**EXERCISE BRIEF:**
Search the material for "circle" and copy each line in which it is found.

**EXERCISE INPUTS:**
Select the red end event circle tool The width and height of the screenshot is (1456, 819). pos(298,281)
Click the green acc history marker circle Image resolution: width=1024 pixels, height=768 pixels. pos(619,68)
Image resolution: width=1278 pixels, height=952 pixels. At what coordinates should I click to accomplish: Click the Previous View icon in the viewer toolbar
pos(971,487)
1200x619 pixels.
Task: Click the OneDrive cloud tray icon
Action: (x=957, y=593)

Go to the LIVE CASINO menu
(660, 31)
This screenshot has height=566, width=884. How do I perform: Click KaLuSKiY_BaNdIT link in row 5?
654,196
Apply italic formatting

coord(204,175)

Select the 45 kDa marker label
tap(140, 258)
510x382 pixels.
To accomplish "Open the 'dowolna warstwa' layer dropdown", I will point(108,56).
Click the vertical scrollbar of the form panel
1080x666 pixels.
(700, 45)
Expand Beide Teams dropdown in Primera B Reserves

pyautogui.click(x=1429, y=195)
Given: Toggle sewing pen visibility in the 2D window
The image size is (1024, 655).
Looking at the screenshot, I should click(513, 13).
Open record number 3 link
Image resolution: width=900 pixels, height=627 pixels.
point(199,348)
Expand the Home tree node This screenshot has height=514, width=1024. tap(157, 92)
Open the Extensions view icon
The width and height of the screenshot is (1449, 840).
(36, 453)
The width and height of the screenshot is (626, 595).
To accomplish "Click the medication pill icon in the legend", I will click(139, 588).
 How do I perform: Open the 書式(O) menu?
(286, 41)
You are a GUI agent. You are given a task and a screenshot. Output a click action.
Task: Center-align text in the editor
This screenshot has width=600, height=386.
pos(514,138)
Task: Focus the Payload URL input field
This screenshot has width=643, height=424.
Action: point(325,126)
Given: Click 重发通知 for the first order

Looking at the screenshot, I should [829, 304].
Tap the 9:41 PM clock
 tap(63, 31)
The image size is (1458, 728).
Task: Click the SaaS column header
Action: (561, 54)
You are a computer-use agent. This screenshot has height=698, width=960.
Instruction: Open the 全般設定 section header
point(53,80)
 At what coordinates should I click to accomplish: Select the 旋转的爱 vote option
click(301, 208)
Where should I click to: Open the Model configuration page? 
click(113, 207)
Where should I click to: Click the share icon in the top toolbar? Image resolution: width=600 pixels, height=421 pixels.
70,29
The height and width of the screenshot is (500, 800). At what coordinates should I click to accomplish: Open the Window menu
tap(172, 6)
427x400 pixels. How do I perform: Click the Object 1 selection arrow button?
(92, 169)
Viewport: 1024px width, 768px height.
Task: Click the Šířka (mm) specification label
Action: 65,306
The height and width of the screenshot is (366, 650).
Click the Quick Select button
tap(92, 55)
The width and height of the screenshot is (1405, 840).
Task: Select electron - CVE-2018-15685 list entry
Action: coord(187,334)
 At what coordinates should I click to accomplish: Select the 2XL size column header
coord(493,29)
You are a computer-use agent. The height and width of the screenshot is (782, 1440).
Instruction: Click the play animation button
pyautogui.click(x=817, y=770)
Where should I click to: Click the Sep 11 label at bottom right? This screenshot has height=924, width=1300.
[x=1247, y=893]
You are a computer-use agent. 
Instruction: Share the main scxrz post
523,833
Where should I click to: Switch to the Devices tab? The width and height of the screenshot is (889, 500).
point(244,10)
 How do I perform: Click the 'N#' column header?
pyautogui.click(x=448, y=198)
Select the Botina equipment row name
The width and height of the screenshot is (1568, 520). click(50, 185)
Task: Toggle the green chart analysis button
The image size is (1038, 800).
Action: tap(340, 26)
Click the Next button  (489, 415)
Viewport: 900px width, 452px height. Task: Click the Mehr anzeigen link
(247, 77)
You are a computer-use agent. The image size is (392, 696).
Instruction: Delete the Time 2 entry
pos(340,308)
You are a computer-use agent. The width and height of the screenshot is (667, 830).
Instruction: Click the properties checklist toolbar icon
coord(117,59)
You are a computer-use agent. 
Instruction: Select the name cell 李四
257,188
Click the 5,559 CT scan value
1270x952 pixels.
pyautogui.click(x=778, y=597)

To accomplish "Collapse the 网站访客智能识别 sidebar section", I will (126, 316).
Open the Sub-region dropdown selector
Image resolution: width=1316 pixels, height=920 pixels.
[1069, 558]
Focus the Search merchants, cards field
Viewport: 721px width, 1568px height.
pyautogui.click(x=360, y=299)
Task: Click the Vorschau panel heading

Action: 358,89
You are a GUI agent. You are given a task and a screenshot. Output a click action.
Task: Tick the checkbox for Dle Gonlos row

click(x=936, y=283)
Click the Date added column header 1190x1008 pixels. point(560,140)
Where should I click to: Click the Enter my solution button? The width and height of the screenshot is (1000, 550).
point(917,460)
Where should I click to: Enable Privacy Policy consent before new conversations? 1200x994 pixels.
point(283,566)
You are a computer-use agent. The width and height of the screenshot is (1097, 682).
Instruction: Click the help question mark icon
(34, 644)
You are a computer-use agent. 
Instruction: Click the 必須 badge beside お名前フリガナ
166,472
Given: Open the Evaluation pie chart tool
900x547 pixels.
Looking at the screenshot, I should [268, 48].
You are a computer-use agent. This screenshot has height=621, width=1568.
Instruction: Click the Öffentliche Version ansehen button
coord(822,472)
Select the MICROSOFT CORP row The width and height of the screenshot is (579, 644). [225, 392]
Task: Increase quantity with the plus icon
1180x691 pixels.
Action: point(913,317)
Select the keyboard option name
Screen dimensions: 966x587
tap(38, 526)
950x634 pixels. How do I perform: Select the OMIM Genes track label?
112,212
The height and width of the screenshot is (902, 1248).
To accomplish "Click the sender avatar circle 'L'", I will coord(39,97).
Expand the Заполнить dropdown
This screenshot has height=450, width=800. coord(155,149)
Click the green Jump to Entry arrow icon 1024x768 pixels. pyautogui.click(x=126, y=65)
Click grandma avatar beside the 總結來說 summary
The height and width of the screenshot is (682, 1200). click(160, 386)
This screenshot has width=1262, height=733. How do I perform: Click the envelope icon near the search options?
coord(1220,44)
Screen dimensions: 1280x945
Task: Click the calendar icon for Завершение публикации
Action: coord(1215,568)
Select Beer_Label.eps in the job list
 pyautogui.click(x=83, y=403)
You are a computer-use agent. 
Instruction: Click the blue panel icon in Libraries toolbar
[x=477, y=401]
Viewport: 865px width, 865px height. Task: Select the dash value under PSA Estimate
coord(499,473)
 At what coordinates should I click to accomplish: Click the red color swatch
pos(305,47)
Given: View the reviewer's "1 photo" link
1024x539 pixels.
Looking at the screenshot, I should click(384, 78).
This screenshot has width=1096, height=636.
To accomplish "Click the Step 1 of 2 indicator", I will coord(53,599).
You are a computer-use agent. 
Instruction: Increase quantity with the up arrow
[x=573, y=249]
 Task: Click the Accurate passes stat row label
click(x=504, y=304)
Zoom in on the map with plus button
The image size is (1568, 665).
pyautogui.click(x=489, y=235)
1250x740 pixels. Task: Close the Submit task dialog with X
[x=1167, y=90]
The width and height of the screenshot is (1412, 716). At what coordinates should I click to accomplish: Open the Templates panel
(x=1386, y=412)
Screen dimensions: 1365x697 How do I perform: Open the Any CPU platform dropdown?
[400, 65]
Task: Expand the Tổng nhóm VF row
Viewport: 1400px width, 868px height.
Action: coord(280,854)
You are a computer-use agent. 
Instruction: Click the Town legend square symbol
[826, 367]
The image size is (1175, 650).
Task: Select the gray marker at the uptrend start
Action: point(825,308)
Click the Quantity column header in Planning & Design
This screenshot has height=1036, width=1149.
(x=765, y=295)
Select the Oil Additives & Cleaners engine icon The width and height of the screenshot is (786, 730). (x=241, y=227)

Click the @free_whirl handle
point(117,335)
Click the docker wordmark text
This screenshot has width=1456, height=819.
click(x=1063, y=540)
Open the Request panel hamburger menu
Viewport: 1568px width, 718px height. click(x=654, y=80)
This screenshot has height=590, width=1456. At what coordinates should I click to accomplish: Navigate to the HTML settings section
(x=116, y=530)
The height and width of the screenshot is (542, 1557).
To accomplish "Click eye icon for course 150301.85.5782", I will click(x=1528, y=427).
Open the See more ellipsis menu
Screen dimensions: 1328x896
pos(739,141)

**RESPONSE BELOW:**
Select the red end event circle tool The width and height of the screenshot is (1456, 819). pos(298,281)
Click the green acc history marker circle Image resolution: width=1024 pixels, height=768 pixels. pos(619,68)
To accomplish "Click the sender avatar circle 'L'", I will coord(39,97).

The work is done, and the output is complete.